Collected data
- - -

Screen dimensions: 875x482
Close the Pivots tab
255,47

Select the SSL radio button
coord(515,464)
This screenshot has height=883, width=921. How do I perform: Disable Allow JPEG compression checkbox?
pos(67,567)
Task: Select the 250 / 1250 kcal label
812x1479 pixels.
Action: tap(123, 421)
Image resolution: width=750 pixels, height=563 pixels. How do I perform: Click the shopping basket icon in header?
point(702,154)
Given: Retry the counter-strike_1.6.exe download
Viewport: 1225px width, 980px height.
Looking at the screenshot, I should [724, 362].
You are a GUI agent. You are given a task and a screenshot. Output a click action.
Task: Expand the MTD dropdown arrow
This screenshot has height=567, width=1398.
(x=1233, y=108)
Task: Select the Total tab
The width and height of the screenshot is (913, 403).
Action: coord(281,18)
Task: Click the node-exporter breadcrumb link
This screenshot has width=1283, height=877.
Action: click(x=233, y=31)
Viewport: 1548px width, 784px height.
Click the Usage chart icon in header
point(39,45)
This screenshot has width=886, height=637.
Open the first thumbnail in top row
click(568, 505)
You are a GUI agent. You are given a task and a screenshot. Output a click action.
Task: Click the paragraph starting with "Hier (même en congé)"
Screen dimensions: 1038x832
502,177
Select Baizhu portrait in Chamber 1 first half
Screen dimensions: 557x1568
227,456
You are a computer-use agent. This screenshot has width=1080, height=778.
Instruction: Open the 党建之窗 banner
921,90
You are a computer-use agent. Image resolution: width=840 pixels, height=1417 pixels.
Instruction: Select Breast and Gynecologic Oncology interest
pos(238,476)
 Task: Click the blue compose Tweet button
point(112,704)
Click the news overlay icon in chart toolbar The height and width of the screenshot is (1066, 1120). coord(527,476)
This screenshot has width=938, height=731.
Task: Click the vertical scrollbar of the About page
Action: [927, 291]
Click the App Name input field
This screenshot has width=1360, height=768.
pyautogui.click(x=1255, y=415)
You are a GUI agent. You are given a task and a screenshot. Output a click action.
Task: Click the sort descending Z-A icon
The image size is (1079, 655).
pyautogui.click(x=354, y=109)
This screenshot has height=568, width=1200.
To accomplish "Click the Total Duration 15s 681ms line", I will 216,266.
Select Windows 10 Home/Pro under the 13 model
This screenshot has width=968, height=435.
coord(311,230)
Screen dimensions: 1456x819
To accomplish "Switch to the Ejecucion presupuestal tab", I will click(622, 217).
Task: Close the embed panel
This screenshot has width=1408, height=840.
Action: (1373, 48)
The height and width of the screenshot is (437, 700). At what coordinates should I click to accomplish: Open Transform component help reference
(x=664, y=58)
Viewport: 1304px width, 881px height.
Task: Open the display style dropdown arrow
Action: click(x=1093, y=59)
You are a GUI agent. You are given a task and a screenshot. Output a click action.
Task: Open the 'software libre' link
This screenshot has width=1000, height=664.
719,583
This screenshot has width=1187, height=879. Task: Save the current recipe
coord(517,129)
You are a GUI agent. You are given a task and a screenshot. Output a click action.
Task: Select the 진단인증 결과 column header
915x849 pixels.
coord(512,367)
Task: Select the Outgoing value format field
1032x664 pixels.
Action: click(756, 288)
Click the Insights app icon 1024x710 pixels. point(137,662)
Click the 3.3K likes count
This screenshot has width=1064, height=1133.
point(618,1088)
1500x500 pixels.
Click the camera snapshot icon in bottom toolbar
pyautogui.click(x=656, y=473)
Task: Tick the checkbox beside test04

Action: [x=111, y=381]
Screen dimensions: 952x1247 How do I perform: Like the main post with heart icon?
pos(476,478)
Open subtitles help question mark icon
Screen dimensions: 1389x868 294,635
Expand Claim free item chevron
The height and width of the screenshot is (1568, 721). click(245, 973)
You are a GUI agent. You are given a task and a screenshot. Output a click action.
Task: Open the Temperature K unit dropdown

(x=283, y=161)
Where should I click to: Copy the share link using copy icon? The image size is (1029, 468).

- - -

◆ WHAT NEEDS TO BE DONE ◆
From the records above, print exactly the lines that run from the line with "Instruction: Open the 党建之窗 banner" to the line with "Task: Close the embed panel", inclusive.

◆ YOUR SOLUTION ◆
Instruction: Open the 党建之窗 banner
921,90
You are a computer-use agent. Image resolution: width=840 pixels, height=1417 pixels.
Instruction: Select Breast and Gynecologic Oncology interest
pos(238,476)
 Task: Click the blue compose Tweet button
point(112,704)
Click the news overlay icon in chart toolbar The height and width of the screenshot is (1066, 1120). coord(527,476)
This screenshot has width=938, height=731.
Task: Click the vertical scrollbar of the About page
Action: [927, 291]
Click the App Name input field
This screenshot has width=1360, height=768.
pyautogui.click(x=1255, y=415)
You are a GUI agent. You are given a task and a screenshot. Output a click action.
Task: Click the sort descending Z-A icon
The image size is (1079, 655).
pyautogui.click(x=354, y=109)
This screenshot has height=568, width=1200.
To accomplish "Click the Total Duration 15s 681ms line", I will 216,266.
Select Windows 10 Home/Pro under the 13 model
This screenshot has width=968, height=435.
coord(311,230)
Screen dimensions: 1456x819
To accomplish "Switch to the Ejecucion presupuestal tab", I will click(622, 217).
Task: Close the embed panel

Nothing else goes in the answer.